Ablation for any kind of arrhythmia per se could trigger AF by creating myocardial damage and a substrate for potential further arrhythmias. Haissaguere reported that persistence of atrial vulnerability as reflected by the induction of AF by atrial extrastimuli after catheter ablation of overt accessory pathways was the only factor associated with recurrence of AF in this population19. However, in our registry only 3 out of 7 patients (42.9%) with known pre-existing AF also reported AF at follow-up. This is in line with a previous study, where patients with AVNRT and concomitant AF undergoing SP-ablation were more likely to be AF free without taking any antiarrhythmic medication than a comparable control group without SP-ablation12. This highlights the role of AVNRT as trigger arrhythmia for AF in a selected subgroup of patients. In the absence of AVNRT, as shown in a few patients who underwent successful catheter ablation of AF, exclusive pulmonary vein isolation proved to be clinical effective.

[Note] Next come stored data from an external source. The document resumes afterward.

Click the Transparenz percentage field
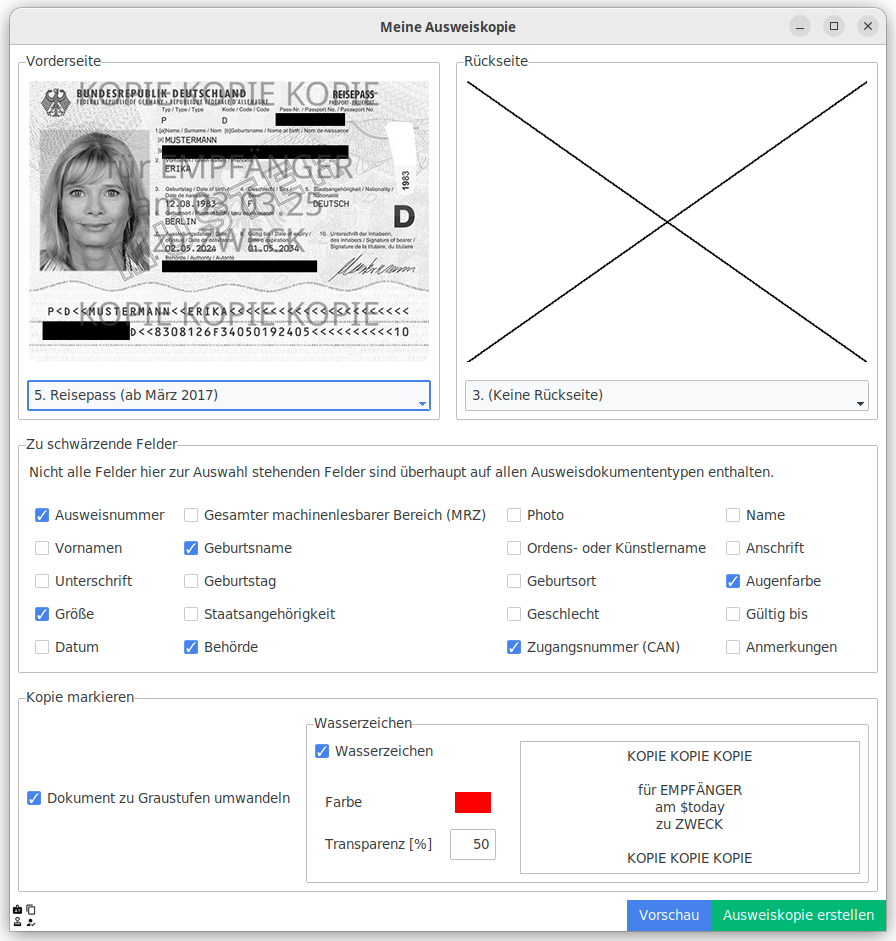Screen dimensions: 896x941 (x=472, y=844)
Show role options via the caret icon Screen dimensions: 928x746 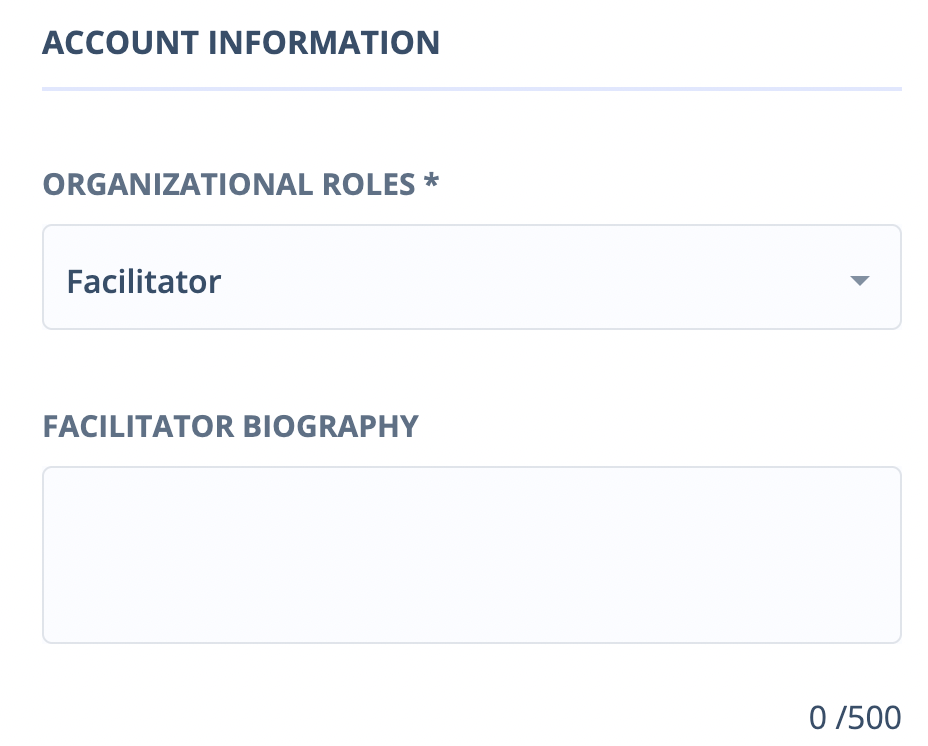tap(859, 281)
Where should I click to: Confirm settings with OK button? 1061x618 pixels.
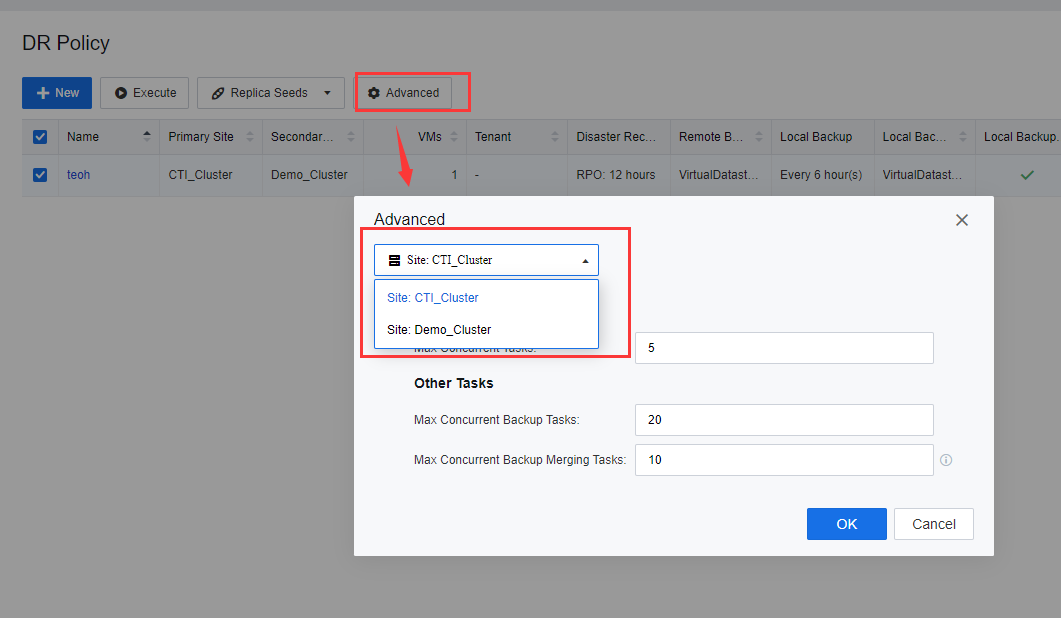[846, 524]
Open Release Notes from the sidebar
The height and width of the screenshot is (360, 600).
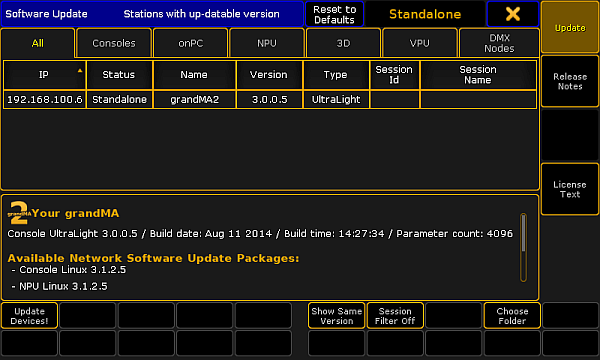coord(570,81)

Secondly, AVNRT and AF might share similar risk factors and therefore the rate of AF in our registry could be higher than in the general population. This hypothesis can also be disproved because large registries have shown that arterial hypertension in AVNRT patients is as frequent as in the general population. In our population 21.5% presented with pre-existent arterial hypertension, which is almost exactly the same rate as in the general population presented in the Rotterdam Registry, there 21.4% had arterial hypertension at baseline. Also other known risk factors for AF like coronary heart disease, cardiomyopathy or diabetes were found in a similar prevalence as in the general population.

Finally, genetic polymorphisms could predispose patients to both arrhythmia, AF and AVNRT. This concept has also been discussed in patients with Wolff-Parkinson-White (WPW) syndrome, where recurrent paroxysmal AF has been reported to occur in up to 15–20% of patients20,21. Similar to patients with WPW, also in AVNRT molecular mechanisms may be responsible for a higher rate of AF.

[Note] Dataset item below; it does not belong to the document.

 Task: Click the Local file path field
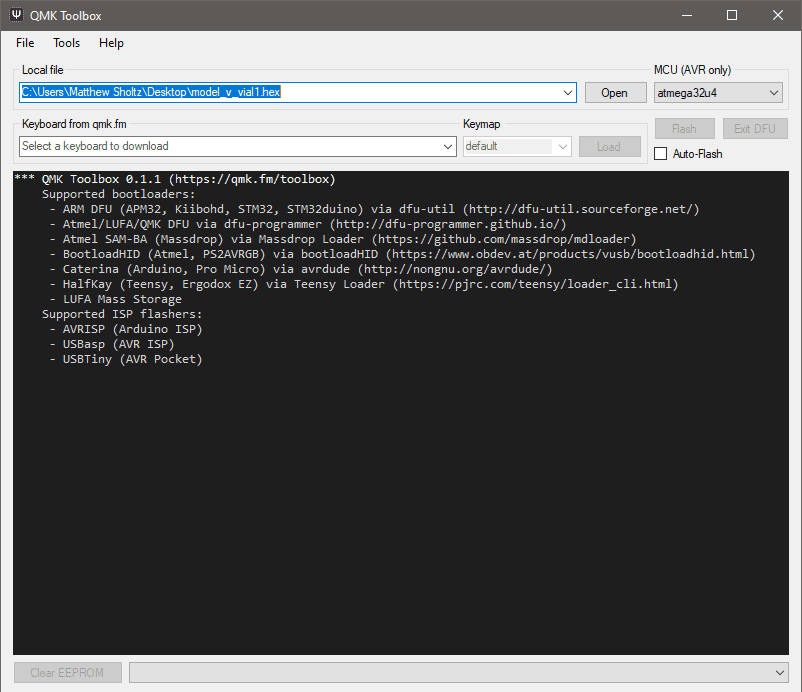(x=290, y=92)
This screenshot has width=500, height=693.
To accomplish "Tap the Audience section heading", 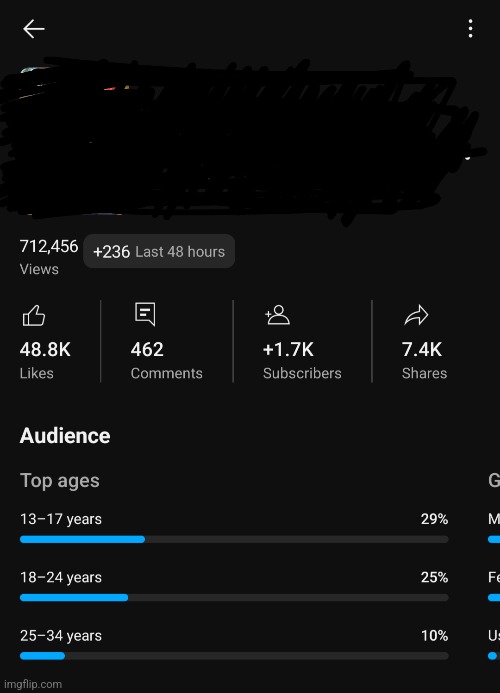I will click(x=65, y=436).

This study is a retrospective observational study that represents a single center experience and should be interpreted in the context of the following limitations:

Firstly, follow-up of our patients was not conducted systematically and repeat Holter ECG was not attained. First diagnosis of any new arrhythmia was made by general practitioners or referring hospitals and diagnosis was then confirmed by experienced cardiologists at our institution. We therefore cannot exclude that even more patients with previous SP ablation suffer from AF, especially if these patients experienced asymptomatic AF or were not followed by a physician at regular intervals. Secondly, patients in our registry are definitely older than in recent reports of AVNRT ablation which could have an impact on AF occurrence. However, AF was documented at an age as early as 33 years in one patient and, as displayed in Fig. 1, the increased occurrence of AF can be observed throughout the entire span of lifetime. Third, the response rate of 62% to our survey was only moderate which may have led to bias.

In conclusion, the present study which is the largest long-term follow-up study after ablation for AVNRT confirms that SP-ablation has a high success rate also more than fifteen years after ablation. The unexpectedly high incidence of new-onset AF may impact long-term follow-up and requires further clinical attention.